>> Begin INFORMATION GIVEN

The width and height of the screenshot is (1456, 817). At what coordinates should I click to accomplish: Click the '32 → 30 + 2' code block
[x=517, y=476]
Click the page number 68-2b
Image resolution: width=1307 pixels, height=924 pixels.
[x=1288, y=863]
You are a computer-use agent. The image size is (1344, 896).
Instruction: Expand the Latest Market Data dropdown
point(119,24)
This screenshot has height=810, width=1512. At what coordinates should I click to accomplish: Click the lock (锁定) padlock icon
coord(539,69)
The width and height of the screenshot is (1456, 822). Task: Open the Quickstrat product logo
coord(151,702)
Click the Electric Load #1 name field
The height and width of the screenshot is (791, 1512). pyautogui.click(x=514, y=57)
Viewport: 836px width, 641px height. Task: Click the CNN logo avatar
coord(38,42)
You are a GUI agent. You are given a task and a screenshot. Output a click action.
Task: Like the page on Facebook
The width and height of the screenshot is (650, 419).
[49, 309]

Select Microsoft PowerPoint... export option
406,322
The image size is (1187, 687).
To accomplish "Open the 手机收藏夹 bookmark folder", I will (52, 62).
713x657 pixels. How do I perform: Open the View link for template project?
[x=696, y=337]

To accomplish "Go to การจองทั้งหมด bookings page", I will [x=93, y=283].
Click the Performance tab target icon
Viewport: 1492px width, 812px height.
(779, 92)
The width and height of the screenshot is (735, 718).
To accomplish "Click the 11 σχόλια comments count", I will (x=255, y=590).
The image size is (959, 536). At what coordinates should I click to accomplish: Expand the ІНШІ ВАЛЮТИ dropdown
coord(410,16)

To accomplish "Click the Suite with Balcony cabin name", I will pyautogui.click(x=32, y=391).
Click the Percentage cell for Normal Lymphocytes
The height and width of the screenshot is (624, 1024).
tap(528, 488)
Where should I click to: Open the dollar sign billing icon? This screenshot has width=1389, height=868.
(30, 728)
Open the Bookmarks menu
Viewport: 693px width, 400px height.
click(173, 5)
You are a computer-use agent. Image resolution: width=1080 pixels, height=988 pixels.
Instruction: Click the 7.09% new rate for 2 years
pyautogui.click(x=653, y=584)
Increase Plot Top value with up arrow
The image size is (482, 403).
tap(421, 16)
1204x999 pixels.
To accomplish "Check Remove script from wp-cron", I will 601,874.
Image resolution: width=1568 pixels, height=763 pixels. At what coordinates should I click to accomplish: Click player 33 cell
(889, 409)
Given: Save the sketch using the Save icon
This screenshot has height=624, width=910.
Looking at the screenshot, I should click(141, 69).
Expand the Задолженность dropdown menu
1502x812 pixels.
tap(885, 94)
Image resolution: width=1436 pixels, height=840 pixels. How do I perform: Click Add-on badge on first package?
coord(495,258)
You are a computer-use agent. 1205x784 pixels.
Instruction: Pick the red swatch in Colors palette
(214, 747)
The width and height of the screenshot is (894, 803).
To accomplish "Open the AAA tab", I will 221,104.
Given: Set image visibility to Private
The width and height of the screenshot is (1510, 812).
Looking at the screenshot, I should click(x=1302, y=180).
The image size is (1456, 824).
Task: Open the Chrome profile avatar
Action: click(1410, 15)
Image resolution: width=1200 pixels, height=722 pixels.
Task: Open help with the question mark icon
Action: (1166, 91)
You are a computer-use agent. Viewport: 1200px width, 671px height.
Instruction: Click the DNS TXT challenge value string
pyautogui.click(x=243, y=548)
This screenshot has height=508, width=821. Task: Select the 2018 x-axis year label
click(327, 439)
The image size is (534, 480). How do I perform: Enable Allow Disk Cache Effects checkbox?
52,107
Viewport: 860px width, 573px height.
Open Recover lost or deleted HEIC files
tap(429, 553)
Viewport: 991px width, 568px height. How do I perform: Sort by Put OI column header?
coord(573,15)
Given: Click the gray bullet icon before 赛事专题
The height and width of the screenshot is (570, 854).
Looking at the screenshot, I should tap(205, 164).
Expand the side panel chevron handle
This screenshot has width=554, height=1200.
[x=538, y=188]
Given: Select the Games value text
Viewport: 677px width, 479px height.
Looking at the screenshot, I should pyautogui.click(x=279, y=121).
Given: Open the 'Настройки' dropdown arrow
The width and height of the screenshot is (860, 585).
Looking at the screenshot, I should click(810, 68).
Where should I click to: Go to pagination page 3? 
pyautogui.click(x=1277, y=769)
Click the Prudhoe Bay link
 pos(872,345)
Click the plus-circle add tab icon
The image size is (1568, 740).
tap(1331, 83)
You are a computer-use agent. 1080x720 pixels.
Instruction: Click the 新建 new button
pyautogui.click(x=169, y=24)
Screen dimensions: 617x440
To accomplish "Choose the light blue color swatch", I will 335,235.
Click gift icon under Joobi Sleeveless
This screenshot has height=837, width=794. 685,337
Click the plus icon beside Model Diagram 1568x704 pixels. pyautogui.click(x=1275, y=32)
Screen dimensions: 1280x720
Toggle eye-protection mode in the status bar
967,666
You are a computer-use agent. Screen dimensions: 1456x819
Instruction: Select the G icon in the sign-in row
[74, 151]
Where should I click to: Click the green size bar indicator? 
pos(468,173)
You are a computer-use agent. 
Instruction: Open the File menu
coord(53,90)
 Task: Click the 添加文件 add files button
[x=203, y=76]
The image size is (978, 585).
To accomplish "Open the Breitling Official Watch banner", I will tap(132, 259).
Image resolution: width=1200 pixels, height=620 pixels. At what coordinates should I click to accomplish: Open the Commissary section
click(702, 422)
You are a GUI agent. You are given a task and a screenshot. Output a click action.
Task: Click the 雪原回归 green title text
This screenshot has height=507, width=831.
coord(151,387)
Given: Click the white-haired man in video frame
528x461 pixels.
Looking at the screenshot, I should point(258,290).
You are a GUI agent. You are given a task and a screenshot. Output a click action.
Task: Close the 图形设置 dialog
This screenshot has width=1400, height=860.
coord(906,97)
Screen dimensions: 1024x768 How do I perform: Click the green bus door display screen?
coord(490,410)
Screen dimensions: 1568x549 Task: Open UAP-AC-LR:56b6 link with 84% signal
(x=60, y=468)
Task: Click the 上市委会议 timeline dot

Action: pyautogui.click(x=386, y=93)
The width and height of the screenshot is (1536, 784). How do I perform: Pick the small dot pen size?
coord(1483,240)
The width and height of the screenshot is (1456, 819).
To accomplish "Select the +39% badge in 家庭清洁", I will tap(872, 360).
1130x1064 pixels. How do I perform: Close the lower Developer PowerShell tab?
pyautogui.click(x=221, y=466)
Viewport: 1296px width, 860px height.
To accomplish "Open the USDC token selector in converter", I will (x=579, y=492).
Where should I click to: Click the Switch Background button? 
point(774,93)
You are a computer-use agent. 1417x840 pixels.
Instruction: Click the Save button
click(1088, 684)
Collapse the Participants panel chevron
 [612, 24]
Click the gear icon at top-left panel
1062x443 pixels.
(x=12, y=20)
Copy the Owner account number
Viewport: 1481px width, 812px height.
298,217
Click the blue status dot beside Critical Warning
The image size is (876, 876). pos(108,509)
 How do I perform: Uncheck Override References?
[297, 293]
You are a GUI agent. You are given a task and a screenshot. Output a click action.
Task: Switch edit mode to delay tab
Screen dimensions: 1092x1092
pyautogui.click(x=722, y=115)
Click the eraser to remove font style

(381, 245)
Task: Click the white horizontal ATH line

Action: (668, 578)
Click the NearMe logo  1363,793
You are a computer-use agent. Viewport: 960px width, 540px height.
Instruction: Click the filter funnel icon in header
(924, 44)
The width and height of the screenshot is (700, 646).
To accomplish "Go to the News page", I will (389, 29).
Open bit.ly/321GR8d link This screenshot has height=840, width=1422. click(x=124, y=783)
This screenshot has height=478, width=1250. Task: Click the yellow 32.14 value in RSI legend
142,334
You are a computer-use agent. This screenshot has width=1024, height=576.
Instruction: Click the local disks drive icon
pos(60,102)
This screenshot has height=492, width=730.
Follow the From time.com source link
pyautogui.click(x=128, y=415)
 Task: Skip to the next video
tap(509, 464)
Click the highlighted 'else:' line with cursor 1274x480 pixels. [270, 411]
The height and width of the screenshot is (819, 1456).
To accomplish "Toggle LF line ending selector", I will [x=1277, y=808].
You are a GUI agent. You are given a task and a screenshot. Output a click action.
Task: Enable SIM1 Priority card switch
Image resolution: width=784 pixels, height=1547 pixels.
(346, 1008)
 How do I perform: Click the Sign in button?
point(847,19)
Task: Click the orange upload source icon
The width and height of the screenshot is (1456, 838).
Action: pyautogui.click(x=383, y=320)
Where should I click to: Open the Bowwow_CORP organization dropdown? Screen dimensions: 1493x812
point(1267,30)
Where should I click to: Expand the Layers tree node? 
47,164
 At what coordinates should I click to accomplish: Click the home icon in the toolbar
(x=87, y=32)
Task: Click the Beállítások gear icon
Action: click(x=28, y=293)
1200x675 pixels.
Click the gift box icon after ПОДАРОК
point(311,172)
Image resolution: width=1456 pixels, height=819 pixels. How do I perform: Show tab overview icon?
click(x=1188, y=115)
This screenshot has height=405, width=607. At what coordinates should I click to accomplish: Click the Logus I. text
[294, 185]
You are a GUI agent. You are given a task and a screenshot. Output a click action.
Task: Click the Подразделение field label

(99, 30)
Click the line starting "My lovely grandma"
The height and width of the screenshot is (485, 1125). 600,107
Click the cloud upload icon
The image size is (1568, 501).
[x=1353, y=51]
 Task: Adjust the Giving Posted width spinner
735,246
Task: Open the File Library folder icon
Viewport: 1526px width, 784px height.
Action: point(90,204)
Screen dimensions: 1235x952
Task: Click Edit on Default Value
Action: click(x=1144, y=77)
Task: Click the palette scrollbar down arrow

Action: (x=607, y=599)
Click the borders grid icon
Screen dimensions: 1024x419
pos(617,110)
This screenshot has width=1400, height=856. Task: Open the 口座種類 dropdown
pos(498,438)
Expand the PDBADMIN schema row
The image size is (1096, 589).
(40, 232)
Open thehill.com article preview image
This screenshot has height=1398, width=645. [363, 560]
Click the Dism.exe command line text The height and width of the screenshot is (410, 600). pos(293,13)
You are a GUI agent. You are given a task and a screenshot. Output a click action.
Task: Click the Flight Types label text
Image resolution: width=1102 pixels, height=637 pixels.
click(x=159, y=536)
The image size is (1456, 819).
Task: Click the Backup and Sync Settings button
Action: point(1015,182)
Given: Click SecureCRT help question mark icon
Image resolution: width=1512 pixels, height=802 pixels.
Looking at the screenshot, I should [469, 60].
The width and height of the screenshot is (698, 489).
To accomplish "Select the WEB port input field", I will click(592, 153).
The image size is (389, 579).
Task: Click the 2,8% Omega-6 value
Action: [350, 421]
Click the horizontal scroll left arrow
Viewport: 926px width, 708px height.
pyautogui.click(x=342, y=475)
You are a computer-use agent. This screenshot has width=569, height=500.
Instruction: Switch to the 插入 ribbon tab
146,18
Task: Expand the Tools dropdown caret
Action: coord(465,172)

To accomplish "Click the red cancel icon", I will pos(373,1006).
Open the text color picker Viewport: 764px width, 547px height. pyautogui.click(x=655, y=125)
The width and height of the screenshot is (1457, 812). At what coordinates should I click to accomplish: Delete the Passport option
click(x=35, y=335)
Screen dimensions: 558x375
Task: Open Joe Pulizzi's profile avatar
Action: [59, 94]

>> End INFORMATION GIVEN

*WHAT IS NEEDED*
Reproduce the part of the data that opens with the line containing "Where should I click to: Go" and closes with the line containing "will tap(872, 360).", including both of those lines.

*SOLVED EXERCISE*
Where should I click to: Go to pagination page 3? 
pyautogui.click(x=1277, y=769)
Click the Prudhoe Bay link
 pos(872,345)
Click the plus-circle add tab icon
The image size is (1568, 740).
tap(1331, 83)
You are a computer-use agent. 1080x720 pixels.
Instruction: Click the 新建 new button
pyautogui.click(x=169, y=24)
Screen dimensions: 617x440
To accomplish "Choose the light blue color swatch", I will 335,235.
Click gift icon under Joobi Sleeveless
This screenshot has height=837, width=794. 685,337
Click the plus icon beside Model Diagram 1568x704 pixels. pyautogui.click(x=1275, y=32)
Screen dimensions: 1280x720
Toggle eye-protection mode in the status bar
967,666
You are a computer-use agent. Screen dimensions: 1456x819
Instruction: Select the G icon in the sign-in row
[74, 151]
Where should I click to: Click the green size bar indicator? 
pos(468,173)
You are a computer-use agent. 
Instruction: Open the File menu
coord(53,90)
 Task: Click the 添加文件 add files button
[x=203, y=76]
The image size is (978, 585).
To accomplish "Open the Breitling Official Watch banner", I will tap(132, 259).
Image resolution: width=1200 pixels, height=620 pixels. At what coordinates should I click to accomplish: Open the Commissary section
click(702, 422)
You are a GUI agent. You are given a task and a screenshot. Output a click action.
Task: Click the 雪原回归 green title text
This screenshot has height=507, width=831.
coord(151,387)
Given: Click the white-haired man in video frame
528x461 pixels.
Looking at the screenshot, I should point(258,290).
You are a GUI agent. You are given a task and a screenshot. Output a click action.
Task: Close the 图形设置 dialog
This screenshot has width=1400, height=860.
coord(906,97)
Screen dimensions: 1024x768 How do I perform: Click the green bus door display screen?
coord(490,410)
Screen dimensions: 1568x549 Task: Open UAP-AC-LR:56b6 link with 84% signal
(x=60, y=468)
Task: Click the 上市委会议 timeline dot

Action: pyautogui.click(x=386, y=93)
The width and height of the screenshot is (1536, 784). How do I perform: Pick the small dot pen size?
coord(1483,240)
The width and height of the screenshot is (1456, 819).
To accomplish "Select the +39% badge in 家庭清洁", I will tap(872, 360).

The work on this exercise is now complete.